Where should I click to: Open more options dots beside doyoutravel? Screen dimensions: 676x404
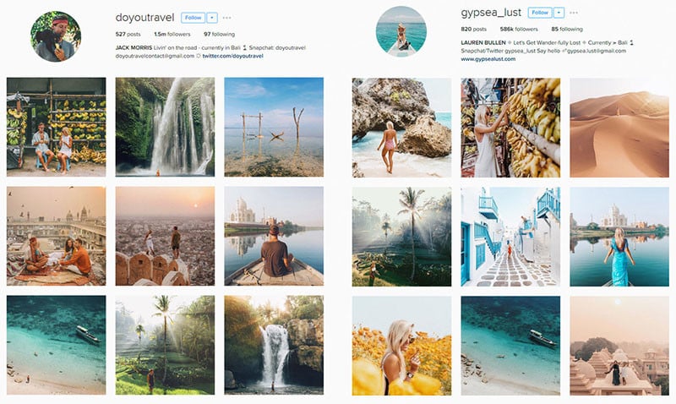[x=227, y=18]
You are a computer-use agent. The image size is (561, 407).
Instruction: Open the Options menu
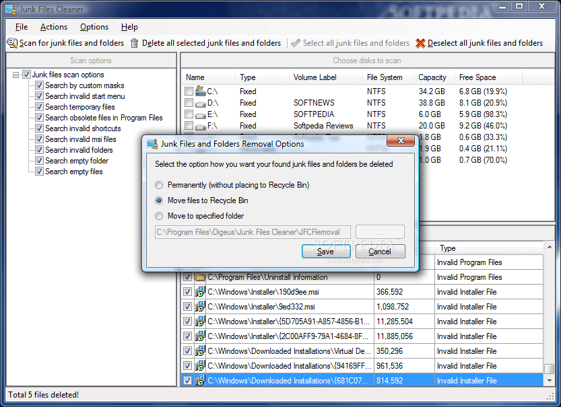coord(94,27)
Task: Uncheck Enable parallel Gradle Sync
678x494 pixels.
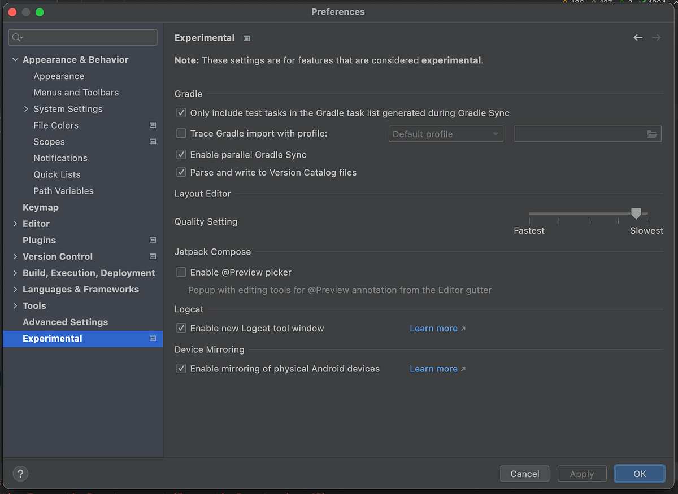Action: coord(181,154)
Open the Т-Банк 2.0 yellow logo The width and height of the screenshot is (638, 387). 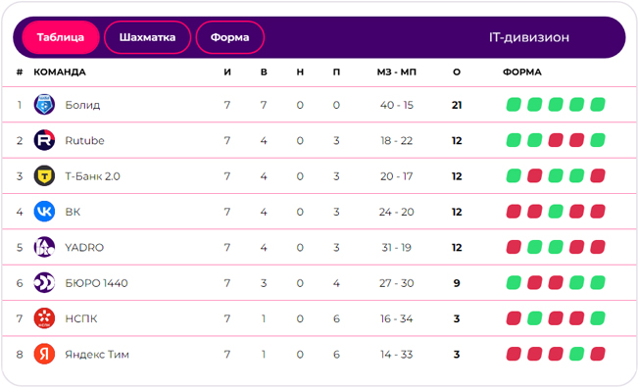click(44, 175)

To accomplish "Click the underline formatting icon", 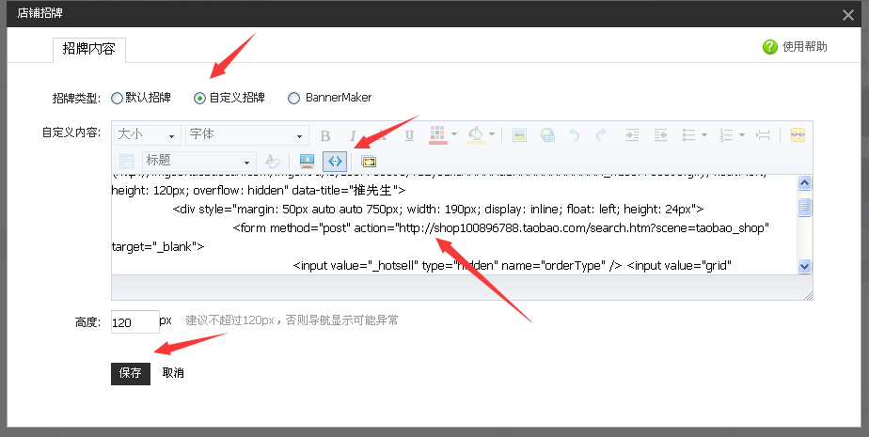I will click(409, 135).
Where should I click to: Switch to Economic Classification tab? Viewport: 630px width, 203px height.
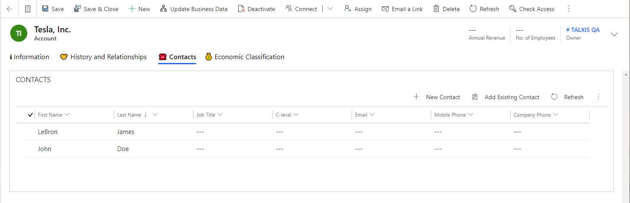(x=245, y=57)
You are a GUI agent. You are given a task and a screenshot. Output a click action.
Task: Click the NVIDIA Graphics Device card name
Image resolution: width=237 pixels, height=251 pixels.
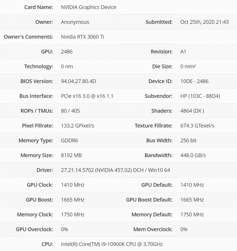click(89, 7)
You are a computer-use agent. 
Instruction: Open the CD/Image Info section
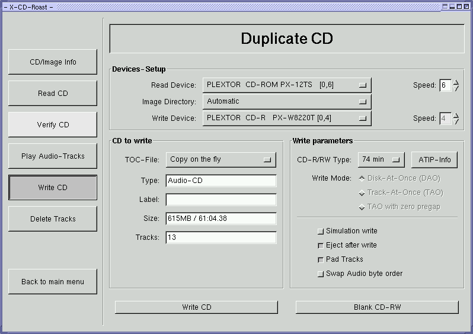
# # # #
Search the listing above for the string "agent". Copy every line that contains it.

• **Response to this task**:
You are a computer-use agent. The image size is (561, 407).
You are a GUI agent. You are given a task and a screenshot. Output a click action.
You are a computer-use agent. 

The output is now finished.